_Data shown:_
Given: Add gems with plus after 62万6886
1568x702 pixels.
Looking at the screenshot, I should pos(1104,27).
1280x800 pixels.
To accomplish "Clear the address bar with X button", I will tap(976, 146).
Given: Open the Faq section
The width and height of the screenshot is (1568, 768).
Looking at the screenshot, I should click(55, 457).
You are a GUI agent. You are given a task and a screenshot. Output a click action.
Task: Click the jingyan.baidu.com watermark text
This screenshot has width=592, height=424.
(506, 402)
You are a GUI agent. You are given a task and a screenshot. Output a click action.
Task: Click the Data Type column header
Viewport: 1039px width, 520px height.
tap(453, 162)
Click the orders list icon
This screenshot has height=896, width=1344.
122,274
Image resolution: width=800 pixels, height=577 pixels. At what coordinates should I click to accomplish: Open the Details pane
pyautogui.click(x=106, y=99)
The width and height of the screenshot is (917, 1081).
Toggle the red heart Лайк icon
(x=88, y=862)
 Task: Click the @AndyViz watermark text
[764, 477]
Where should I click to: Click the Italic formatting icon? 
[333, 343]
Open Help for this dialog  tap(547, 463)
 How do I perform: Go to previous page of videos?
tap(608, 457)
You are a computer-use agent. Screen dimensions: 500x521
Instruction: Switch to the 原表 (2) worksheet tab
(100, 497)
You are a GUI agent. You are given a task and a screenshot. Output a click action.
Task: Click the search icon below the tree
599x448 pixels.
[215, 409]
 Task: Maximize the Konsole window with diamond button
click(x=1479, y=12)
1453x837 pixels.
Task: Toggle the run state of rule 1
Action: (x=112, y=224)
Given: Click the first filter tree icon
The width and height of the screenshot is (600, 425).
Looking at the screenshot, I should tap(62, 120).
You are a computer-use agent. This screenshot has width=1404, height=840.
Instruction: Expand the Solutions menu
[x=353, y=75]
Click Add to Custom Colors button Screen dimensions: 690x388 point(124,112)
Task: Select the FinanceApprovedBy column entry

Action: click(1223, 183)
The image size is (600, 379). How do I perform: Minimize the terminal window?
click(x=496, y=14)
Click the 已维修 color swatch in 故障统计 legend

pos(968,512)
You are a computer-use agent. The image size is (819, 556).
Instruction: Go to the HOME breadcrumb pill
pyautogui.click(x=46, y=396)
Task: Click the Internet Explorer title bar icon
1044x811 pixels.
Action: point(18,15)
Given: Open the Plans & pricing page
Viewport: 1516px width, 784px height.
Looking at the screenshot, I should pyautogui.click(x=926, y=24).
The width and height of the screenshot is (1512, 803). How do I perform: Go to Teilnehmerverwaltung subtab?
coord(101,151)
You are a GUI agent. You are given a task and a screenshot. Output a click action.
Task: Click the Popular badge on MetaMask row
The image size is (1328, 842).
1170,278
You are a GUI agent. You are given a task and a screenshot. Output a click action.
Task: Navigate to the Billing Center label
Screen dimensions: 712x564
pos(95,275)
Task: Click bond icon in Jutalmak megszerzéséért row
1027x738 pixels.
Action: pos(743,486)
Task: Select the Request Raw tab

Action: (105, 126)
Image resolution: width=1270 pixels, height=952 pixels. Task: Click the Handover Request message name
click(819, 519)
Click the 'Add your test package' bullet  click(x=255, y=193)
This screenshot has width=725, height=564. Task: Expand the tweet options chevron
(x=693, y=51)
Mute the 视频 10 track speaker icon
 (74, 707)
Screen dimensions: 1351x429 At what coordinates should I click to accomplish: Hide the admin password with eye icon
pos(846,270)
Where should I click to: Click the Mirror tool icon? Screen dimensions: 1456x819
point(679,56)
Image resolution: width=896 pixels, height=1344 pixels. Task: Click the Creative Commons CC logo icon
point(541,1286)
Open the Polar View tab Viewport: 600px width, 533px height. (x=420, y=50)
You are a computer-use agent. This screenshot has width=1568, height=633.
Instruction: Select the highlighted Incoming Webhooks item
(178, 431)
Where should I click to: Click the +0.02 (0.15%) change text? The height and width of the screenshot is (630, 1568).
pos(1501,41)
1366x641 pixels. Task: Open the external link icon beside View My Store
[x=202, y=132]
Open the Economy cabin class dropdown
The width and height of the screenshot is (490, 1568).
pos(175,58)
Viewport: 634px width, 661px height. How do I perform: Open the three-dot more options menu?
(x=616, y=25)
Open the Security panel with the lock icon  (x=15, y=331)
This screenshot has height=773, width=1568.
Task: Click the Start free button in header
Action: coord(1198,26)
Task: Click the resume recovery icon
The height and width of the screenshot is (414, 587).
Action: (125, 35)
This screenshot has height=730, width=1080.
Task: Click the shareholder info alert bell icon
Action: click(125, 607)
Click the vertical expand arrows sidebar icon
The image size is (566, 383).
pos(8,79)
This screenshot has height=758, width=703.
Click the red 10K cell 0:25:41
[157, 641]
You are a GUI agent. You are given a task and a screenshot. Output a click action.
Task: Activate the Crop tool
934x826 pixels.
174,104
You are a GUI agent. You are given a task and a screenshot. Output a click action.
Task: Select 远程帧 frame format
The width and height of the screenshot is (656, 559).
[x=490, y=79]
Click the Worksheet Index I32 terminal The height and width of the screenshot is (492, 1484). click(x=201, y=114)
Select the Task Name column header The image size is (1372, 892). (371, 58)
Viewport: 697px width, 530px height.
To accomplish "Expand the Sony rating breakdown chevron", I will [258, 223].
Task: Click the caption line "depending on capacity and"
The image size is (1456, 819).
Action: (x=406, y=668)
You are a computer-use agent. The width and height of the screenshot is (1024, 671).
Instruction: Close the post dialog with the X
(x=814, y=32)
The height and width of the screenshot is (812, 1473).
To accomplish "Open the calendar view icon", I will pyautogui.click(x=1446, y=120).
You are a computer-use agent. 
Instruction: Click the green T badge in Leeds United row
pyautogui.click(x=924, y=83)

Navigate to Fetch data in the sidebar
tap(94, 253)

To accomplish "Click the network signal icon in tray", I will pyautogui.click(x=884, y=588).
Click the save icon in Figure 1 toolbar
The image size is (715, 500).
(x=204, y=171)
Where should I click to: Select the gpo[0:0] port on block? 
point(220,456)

_Set exercise:_
Recast every line of the entries above as a JSON list of strings, one string per line, with blank lines omitted.

_Solution:_
[
  "Given: Add gems with plus after 62万6886",
  "1568x702 pixels.",
  "Looking at the screenshot, I should pos(1104,27).",
  "1280x800 pixels.",
  "To accomplish \"Clear the address bar with X button\", I will tap(976, 146).",
  "Given: Open the Faq section",
  "The width and height of the screenshot is (1568, 768).",
  "Looking at the screenshot, I should click(55, 457).",
  "You are a GUI agent. You are given a task and a screenshot. Output a click action.",
  "Task: Click the jingyan.baidu.com watermark text",
  "This screenshot has width=592, height=424.",
  "(506, 402)",
  "You are a GUI agent. You are given a task and a screenshot. Output a click action.",
  "Task: Click the Data Type column header",
  "Viewport: 1039px width, 520px height.",
  "tap(453, 162)",
  "Click the orders list icon",
  "This screenshot has height=896, width=1344.",
  "122,274",
  "Image resolution: width=800 pixels, height=577 pixels. At what coordinates should I click to accomplish: Open the Details pane",
  "pyautogui.click(x=106, y=99)",
  "The width and height of the screenshot is (917, 1081).",
  "Toggle the red heart Лайк icon",
  "(x=88, y=862)",
  " Task: Click the @AndyViz watermark text",
  "[764, 477]",
  "Where should I click to: Click the Italic formatting icon? ",
  "[333, 343]",
  "Open Help for this dialog  tap(547, 463)",
  " How do I perform: Go to previous page of videos?",
  "tap(608, 457)",
  "You are a computer-use agent. Screen dimensions: 500x521",
  "Instruction: Switch to the 原表 (2) worksheet tab",
  "(100, 497)",
  "You are a GUI agent. You are given a task and a screenshot. Output a click action.",
  "Task: Click the search icon below the tree",
  "599x448 pixels.",
  "[215, 409]",
  " Task: Maximize the Konsole window with diamond button",
  "click(x=1479, y=12)",
  "1453x837 pixels.",
  "Task: Toggle the run state of rule 1",
  "Action: (x=112, y=224)",
  "Given: Click the first filter tree icon",
  "The width and height of the screenshot is (600, 425).",
  "Looking at the screenshot, I should tap(62, 120).",
  "You are a computer-use agent. This screenshot has width=1404, height=840.",
  "Instruction: Expand the Solutions menu",
  "[x=353, y=75]",
  "Click Add to Custom Colors button Screen dimensions: 690x388 point(124,112)",
  "Task: Select the FinanceApprovedBy column entry",
  "Action: click(1223, 183)",
  "The image size is (600, 379). How do I perform: Minimize the terminal window?",
  "click(x=496, y=14)",
  "Click the 已维修 color swatch in 故障统计 legend",
  "pos(968,512)",
  "You are a computer-use agent. The image size is (819, 556).",
  "Instruction: Go to the HOME breadcrumb pill",
  "pyautogui.click(x=46, y=396)",
  "Task: Click the Internet Explorer title bar icon",
  "1044x811 pixels.",
  "Action: point(18,15)",
  "Given: Open the Plans & pricing page",
  "Viewport: 1516px width, 784px height.",
  "Looking at the screenshot, I should pyautogui.click(x=926, y=24).",
  "The width and height of the screenshot is (1512, 803). How do I perform: Go to Teilnehmerverwaltung subtab?",
  "coord(101,151)",
  "You are a GUI agent. You are given a task and a screenshot. Output a click action.",
  "Task: Click the Popular badge on MetaMask row",
  "The image size is (1328, 842).",
  "1170,278",
  "You are a GUI agent. You are given a task and a screenshot. Output a click action.",
  "Task: Navigate to the Billing Center label",
  "Screen dimensions: 712x564",
  "pos(95,275)",
  "Task: Click bond icon in Jutalmak megszerzéséért row",
  "1027x738 pixels.",
  "Action: pos(743,486)",
  "Task: Select the Request Raw tab",
  "Action: (105, 126)",
  "Image resolution: width=1270 pixels, height=952 pixels. Task: Click the Handover Request message name",
  "click(819, 519)",
  "Click the 'Add your test package' bullet  click(x=255, y=193)",
  "This screenshot has width=725, height=564. Task: Expand the tweet options chevron",
  "(x=693, y=51)",
  "Mute the 视频 10 track speaker icon",
  " (74, 707)",
  "Screen dimensions: 1351x429 At what coordinates should I click to accomplish: Hide the admin password with eye icon",
  "pos(846,270)",
  "Where should I click to: Click the Mirror tool icon? Screen dimensions: 1456x819",
  "point(679,56)",
  "Image resolution: width=896 pixels, height=1344 pixels. Task: Click the Creative Commons CC logo icon",
  "point(541,1286)",
  "Open the Polar View tab Viewport: 600px width, 533px height. (x=420, y=50)",
  "You are a computer-use agent. This screenshot has width=1568, height=633.",
  "Instruction: Select the highlighted Incoming Webhooks item",
  "(178, 431)",
  "Where should I click to: Click the +0.02 (0.15%) change text? The height and width of the screenshot is (630, 1568).",
  "pos(1501,41)",
  "1366x641 pixels. Task: Open the external link icon beside View My Store",
  "[x=202, y=132]",
  "Open the Economy cabin class dropdown",
  "The width and height of the screenshot is (490, 1568).",
  "pos(175,58)",
  "Viewport: 634px width, 661px height. How do I perform: Open the three-dot more options menu?",
  "(x=616, y=25)",
  "Open the Security panel with the lock icon  (x=15, y=331)",
  "This screenshot has height=773, width=1568.",
  "Task: Click the Start free button in header",
  "Action: coord(1198,26)",
  "Task: Click the resume recovery icon",
  "The height and width of the screenshot is (414, 587).",
  "Action: (125, 35)",
  "This screenshot has height=730, width=1080.",
  "Task: Click the shareholder info alert bell icon",
  "Action: click(125, 607)",
  "Click the vertical expand arrows sidebar icon",
  "The image size is (566, 383).",
  "pos(8,79)",
  "This screenshot has height=758, width=703.",
  "Click the red 10K cell 0:25:41",
  "[157, 641]",
  "You are a GUI agent. You are given a task and a screenshot. Output a click action.",
  "Task: Activate the Crop tool",
  "934x826 pixels.",
  "174,104",
  "You are a GUI agent. You are given a task and a screenshot. Output a click action.",
  "Task: Select 远程帧 frame format",
  "The width and height of the screenshot is (656, 559).",
  "[x=490, y=79]",
  "Click the Worksheet Index I32 terminal The height and width of the screenshot is (492, 1484). click(x=201, y=114)",
  "Select the Task Name column header The image size is (1372, 892). (371, 58)",
  "Viewport: 697px width, 530px height.",
  "To accomplish \"Expand the Sony rating breakdown chevron\", I will [258, 223].",
  "Task: Click the caption line \"depending on capacity and\"",
  "The image size is (1456, 819).",
  "Action: (x=406, y=668)",
  "You are a computer-use agent. The width and height of the screenshot is (1024, 671).",
  "Instruction: Close the post dialog with the X",
  "(x=814, y=32)",
  "The height and width of the screenshot is (812, 1473).",
  "To accomplish \"Open the calendar view icon\", I will pyautogui.click(x=1446, y=120).",
  "You are a computer-use agent. ",
  "Instruction: Click the green T badge in Leeds United row",
  "pyautogui.click(x=924, y=83)",
  "Navigate to Fetch data in the sidebar",
  "tap(94, 253)",
  "To accomplish \"Click the network signal icon in tray\", I will pyautogui.click(x=884, y=588).",
  "Click the save icon in Figure 1 toolbar",
  "The image size is (715, 500).",
  "(x=204, y=171)",
  "Where should I click to: Select the gpo[0:0] port on block? ",
  "point(220,456)"
]